TASK TO COMPLETE = Give every entry again precisely as it appears.

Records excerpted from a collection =
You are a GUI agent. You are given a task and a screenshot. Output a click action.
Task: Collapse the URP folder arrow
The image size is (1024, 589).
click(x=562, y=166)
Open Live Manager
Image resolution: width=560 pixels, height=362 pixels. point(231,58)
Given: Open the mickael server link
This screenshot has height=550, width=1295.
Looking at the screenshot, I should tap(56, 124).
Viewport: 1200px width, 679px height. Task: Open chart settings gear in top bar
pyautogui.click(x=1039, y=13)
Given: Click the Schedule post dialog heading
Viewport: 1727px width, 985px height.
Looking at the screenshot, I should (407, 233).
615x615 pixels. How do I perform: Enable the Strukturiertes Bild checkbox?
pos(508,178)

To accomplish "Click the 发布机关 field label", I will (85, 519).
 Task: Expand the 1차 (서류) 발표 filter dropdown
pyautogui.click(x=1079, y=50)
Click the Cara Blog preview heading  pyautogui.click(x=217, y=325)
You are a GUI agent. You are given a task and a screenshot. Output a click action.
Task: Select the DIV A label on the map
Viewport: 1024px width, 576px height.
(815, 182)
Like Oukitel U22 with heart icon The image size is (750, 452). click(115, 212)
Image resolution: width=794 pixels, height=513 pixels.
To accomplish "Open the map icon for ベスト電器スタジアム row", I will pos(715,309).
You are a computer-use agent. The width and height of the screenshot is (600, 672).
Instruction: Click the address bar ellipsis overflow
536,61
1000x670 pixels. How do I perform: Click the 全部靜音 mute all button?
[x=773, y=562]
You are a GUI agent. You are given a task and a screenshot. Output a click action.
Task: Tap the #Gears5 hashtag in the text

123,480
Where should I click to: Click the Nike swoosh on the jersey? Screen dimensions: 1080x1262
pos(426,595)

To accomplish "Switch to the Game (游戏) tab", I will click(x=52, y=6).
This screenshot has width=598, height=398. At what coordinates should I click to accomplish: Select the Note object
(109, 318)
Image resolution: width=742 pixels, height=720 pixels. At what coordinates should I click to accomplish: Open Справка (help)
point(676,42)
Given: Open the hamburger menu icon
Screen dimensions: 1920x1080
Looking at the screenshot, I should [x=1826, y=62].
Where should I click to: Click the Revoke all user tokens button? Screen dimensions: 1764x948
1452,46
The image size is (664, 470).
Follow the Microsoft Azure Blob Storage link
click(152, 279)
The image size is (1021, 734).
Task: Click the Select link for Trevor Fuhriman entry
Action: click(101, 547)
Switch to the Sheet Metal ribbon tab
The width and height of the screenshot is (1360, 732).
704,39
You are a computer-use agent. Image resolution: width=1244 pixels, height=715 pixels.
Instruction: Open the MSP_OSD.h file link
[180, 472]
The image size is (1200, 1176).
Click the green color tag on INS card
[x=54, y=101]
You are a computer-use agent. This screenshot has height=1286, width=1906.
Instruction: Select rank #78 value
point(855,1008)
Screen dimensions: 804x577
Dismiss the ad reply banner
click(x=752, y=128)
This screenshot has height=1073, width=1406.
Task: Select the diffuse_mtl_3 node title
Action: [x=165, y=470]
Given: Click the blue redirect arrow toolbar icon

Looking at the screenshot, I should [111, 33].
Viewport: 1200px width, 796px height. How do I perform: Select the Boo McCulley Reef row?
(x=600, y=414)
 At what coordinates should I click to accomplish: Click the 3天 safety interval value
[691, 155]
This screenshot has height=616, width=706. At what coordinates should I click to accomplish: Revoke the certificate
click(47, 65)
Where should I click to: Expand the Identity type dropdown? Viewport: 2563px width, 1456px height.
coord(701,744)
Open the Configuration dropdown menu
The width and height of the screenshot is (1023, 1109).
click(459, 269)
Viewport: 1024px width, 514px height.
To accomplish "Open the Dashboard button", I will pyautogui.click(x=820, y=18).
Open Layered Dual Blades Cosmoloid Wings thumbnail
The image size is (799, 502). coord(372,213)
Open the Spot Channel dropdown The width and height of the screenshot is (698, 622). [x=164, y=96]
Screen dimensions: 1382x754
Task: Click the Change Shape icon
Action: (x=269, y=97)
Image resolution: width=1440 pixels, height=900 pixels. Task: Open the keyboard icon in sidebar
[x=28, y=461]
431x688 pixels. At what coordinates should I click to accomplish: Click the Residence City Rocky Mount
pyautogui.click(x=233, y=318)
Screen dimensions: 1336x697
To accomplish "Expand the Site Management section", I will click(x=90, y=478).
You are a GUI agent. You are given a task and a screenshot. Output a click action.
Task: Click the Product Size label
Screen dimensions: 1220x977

EXERCISE SOLUTION =
You are a GUI agent. You are given a task and a screenshot. Output a click action.
Task: Collapse the URP folder arrow
The image size is (1024, 589).
click(x=562, y=166)
Open Live Manager
Image resolution: width=560 pixels, height=362 pixels. point(231,58)
Given: Open the mickael server link
This screenshot has height=550, width=1295.
Looking at the screenshot, I should tap(56, 124).
Viewport: 1200px width, 679px height. Task: Open chart settings gear in top bar
pyautogui.click(x=1039, y=13)
Given: Click the Schedule post dialog heading
Viewport: 1727px width, 985px height.
Looking at the screenshot, I should (407, 233).
615x615 pixels. How do I perform: Enable the Strukturiertes Bild checkbox?
pos(508,178)

To accomplish "Click the 发布机关 field label", I will (85, 519).
 Task: Expand the 1차 (서류) 발표 filter dropdown
pyautogui.click(x=1079, y=50)
Click the Cara Blog preview heading  pyautogui.click(x=217, y=325)
You are a GUI agent. You are given a task and a screenshot. Output a click action.
Task: Select the DIV A label on the map
Viewport: 1024px width, 576px height.
(815, 182)
Like Oukitel U22 with heart icon The image size is (750, 452). click(115, 212)
Image resolution: width=794 pixels, height=513 pixels.
To accomplish "Open the map icon for ベスト電器スタジアム row", I will pos(715,309).
You are a computer-use agent. The width and height of the screenshot is (600, 672).
Instruction: Click the address bar ellipsis overflow
536,61
1000x670 pixels. How do I perform: Click the 全部靜音 mute all button?
[x=773, y=562]
You are a GUI agent. You are given a task and a screenshot. Output a click action.
Task: Tap the #Gears5 hashtag in the text

123,480
Where should I click to: Click the Nike swoosh on the jersey? Screen dimensions: 1080x1262
pos(426,595)

To accomplish "Switch to the Game (游戏) tab", I will click(x=52, y=6).
This screenshot has width=598, height=398. At what coordinates should I click to accomplish: Select the Note object
(109, 318)
Image resolution: width=742 pixels, height=720 pixels. At what coordinates should I click to accomplish: Open Справка (help)
point(676,42)
Given: Open the hamburger menu icon
Screen dimensions: 1920x1080
Looking at the screenshot, I should [x=1826, y=62].
Where should I click to: Click the Revoke all user tokens button? Screen dimensions: 1764x948
1452,46
The image size is (664, 470).
Follow the Microsoft Azure Blob Storage link
click(152, 279)
The image size is (1021, 734).
Task: Click the Select link for Trevor Fuhriman entry
Action: click(101, 547)
Switch to the Sheet Metal ribbon tab
The width and height of the screenshot is (1360, 732).
704,39
You are a computer-use agent. Image resolution: width=1244 pixels, height=715 pixels.
Instruction: Open the MSP_OSD.h file link
[180, 472]
The image size is (1200, 1176).
Click the green color tag on INS card
[x=54, y=101]
You are a computer-use agent. This screenshot has height=1286, width=1906.
Instruction: Select rank #78 value
point(855,1008)
Screen dimensions: 804x577
Dismiss the ad reply banner
click(x=752, y=128)
This screenshot has height=1073, width=1406.
Task: Select the diffuse_mtl_3 node title
Action: [x=165, y=470]
Given: Click the blue redirect arrow toolbar icon

Looking at the screenshot, I should [111, 33].
Viewport: 1200px width, 796px height. How do I perform: Select the Boo McCulley Reef row?
(x=600, y=414)
 At what coordinates should I click to accomplish: Click the 3天 safety interval value
[691, 155]
This screenshot has height=616, width=706. At what coordinates should I click to accomplish: Revoke the certificate
click(47, 65)
Where should I click to: Expand the Identity type dropdown? Viewport: 2563px width, 1456px height.
coord(701,744)
Open the Configuration dropdown menu
The width and height of the screenshot is (1023, 1109).
click(459, 269)
Viewport: 1024px width, 514px height.
To accomplish "Open the Dashboard button", I will pyautogui.click(x=820, y=18).
Open Layered Dual Blades Cosmoloid Wings thumbnail
The image size is (799, 502). coord(372,213)
Open the Spot Channel dropdown The width and height of the screenshot is (698, 622). [x=164, y=96]
Screen dimensions: 1382x754
Task: Click the Change Shape icon
Action: (x=269, y=97)
Image resolution: width=1440 pixels, height=900 pixels. Task: Open the keyboard icon in sidebar
[x=28, y=461]
431x688 pixels. At what coordinates should I click to accomplish: Click the Residence City Rocky Mount
pyautogui.click(x=233, y=318)
Screen dimensions: 1336x697
To accomplish "Expand the Site Management section", I will click(x=90, y=478).
You are a GUI agent. You are given a task and a screenshot. Output a click action.
Task: Click the Product Size label
Screen dimensions: 1220x977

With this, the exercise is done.